The Commerce Court provides "Advice to Counsel" and Supervising Judge Fletman has posted her Courtroom Procedures. The Commerce Court has three case tracks: (1) Expedited (trial in 13 months); (2) Standard (trial in 18 months); and Complex (trial in 24 months).

Effective January 1, 2026, in addition to the rules, practices and procedures set out in the Pennsylvania Rules of Civil Procedure, by administrative order parties with a case in the Commerce Court are required to disclose certain information and produce certain types of documents to opposing parties early in a case, without any formal discovery demand from an opposing party. That same administrative order provides for the parties and the court to take other affirmative steps in the pre trial management of a case not otherwise found in Pennsylvania's Rules of Civil Procedure.

Since the Commerce Court's inception, its design has required that opposing counsel, and often the litigants themselves, participate in mandatory settlement conferences facilitated by Judges Pro Tempore (JPTs). These JPTs are not judges, but seasoned commercial and business lawyers with training or experience as mediators and neutrals. JPTs are designated by the Commerce Program Supervising Judge. The JPT pool consists of volunteers "nominated by the Philadelphia Bar Association Business Law Section, Business Litigation Committee ("Committee") and/or the Court, and recommended by the Committee." To qualify as a JPT, one must be a licensed attorney, "with no less than fifteen (15) years of experience in litigation or alternate dispute resolution (ADR), including a practice focused on the types of disputes" over which the Commerce Court has jurisdiction. JPTs must also have at least 10 hours of ADR training "or shall have participated as a neutral, JPT, or mediator in a minimum of 3 ADR proceedings, including but not limited to mediations, settlement conferences and private arbitrations, involving" actions of a nature falling in the Commerce Courts jurisdiction.
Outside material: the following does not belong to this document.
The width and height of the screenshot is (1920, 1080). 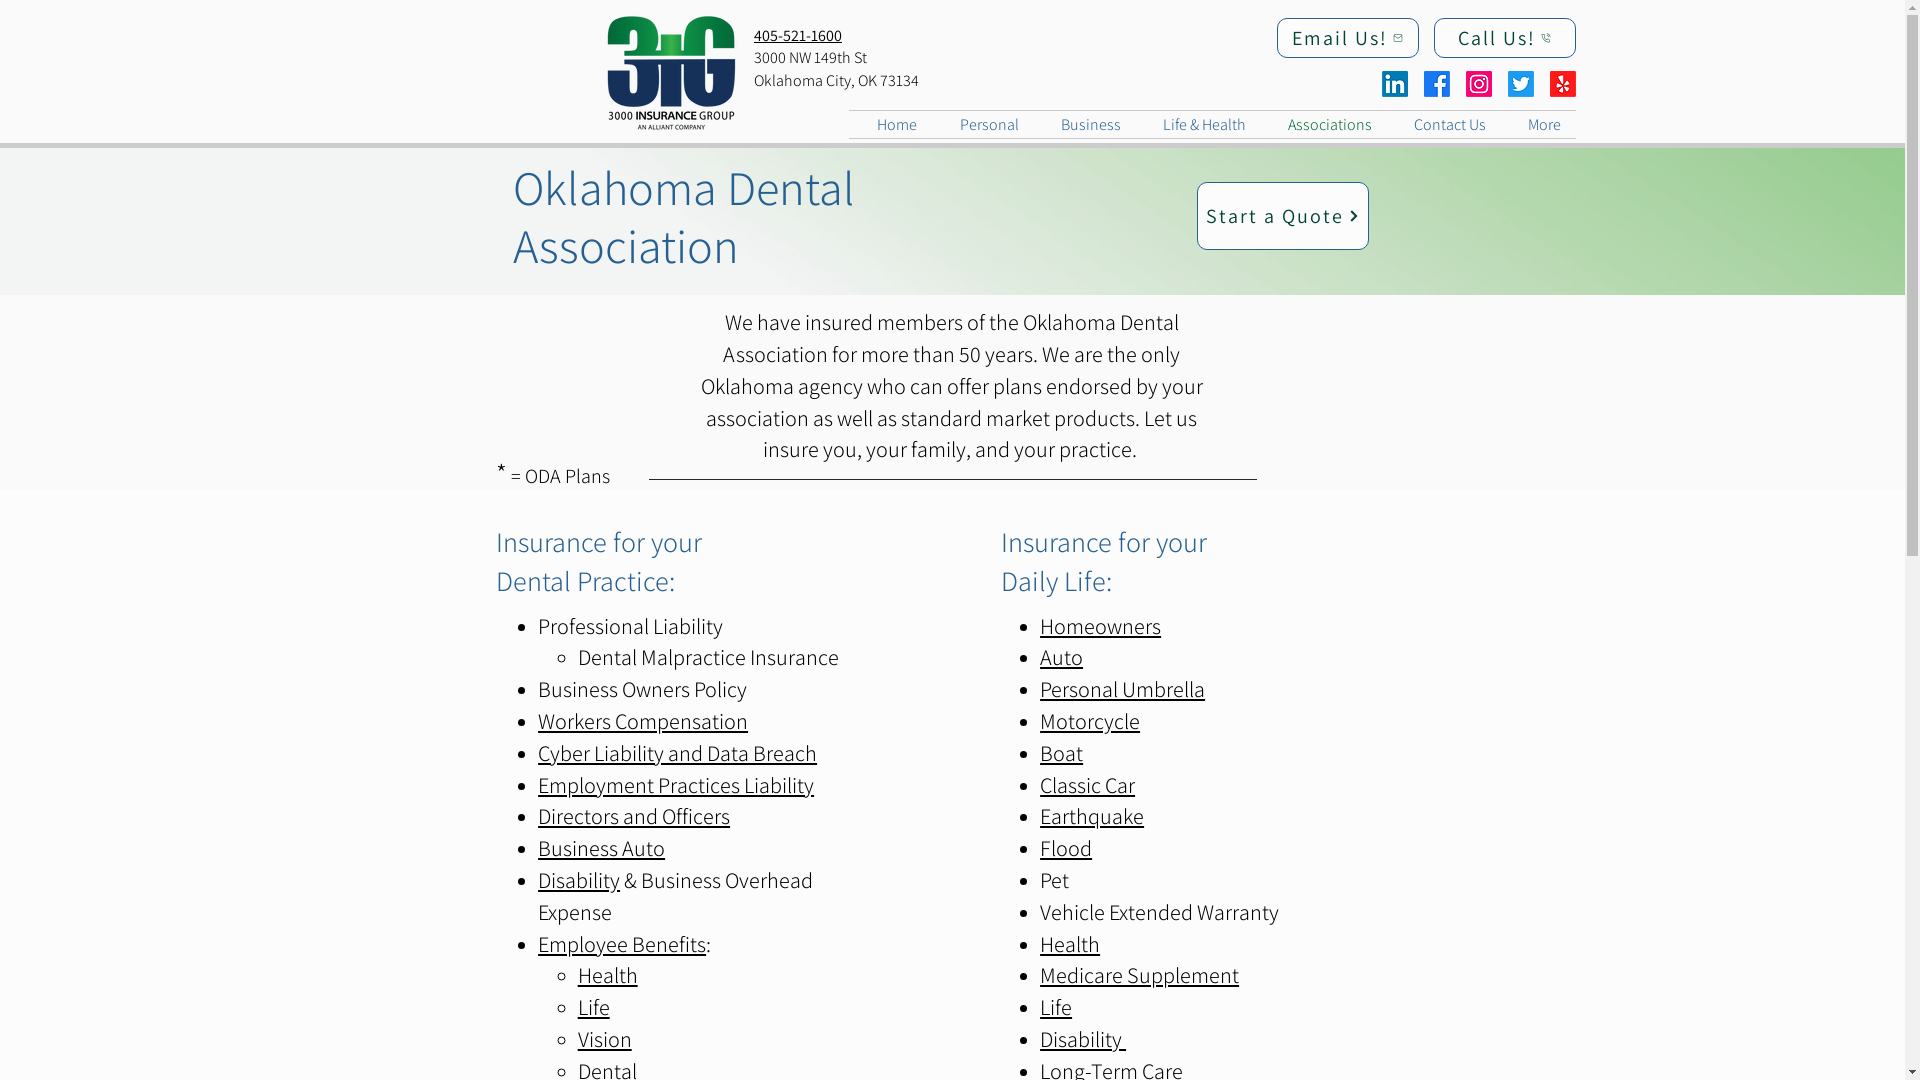 I want to click on Disability , so click(x=1083, y=1040).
In 2005, the Committee of Seventy produced a study on the Commerce Court. The Philadelphia Bar Association, and the Business Litigation Committee within its Business Law Section, have been involved with the creation and development of the Commerce Court since before its inception.

The Commerce Court has also posted over 1,000 judicial opinions on its website since 2000. In providing guidance to litigants and their lawyers, the Commerce Court makes these opinions searchable by topic as well.

==Municipal Court==
All criminal cases in Philadelphia initially go through Philadelphia Municipal Court, with 27 judges. The Municipal Court maintains jurisdiction over criminal cases where the maximum punishment possible for an offender is less than five years imprisonment. The Municipal Court's traffic division handles all traffic court matters arising within City limits. The Municipal Court also has jurisdiction over civil cases with an amount in controversy less than $12,000 (or $12,500 for fines and most debts owed to the City of Philadelphia, or $15,000 for delinquent real-estate taxes owed to the City and certain tax debts owed to the School District of Philadelphia). The civil division of the Municipal Court also has jurisdiction over all landlord-tenant disputes, residential or commercial, irrespective of the amount in controversy.

Appeals from the Municipal Court remain within the First Judicial District by becoming a matter of the Court of Common Pleas. Philadelphia is one of two counties in Pennsylvania that has a Municipal Court (the other being Pittsburgh). Criminal dockets would be MC-51-CR-*****-2007.

Summary offenses are heard in Community Court, the usual punishment from a summary offense is a small fine and/or community service. The summary dockets would be MC-51-SU-*****-2007.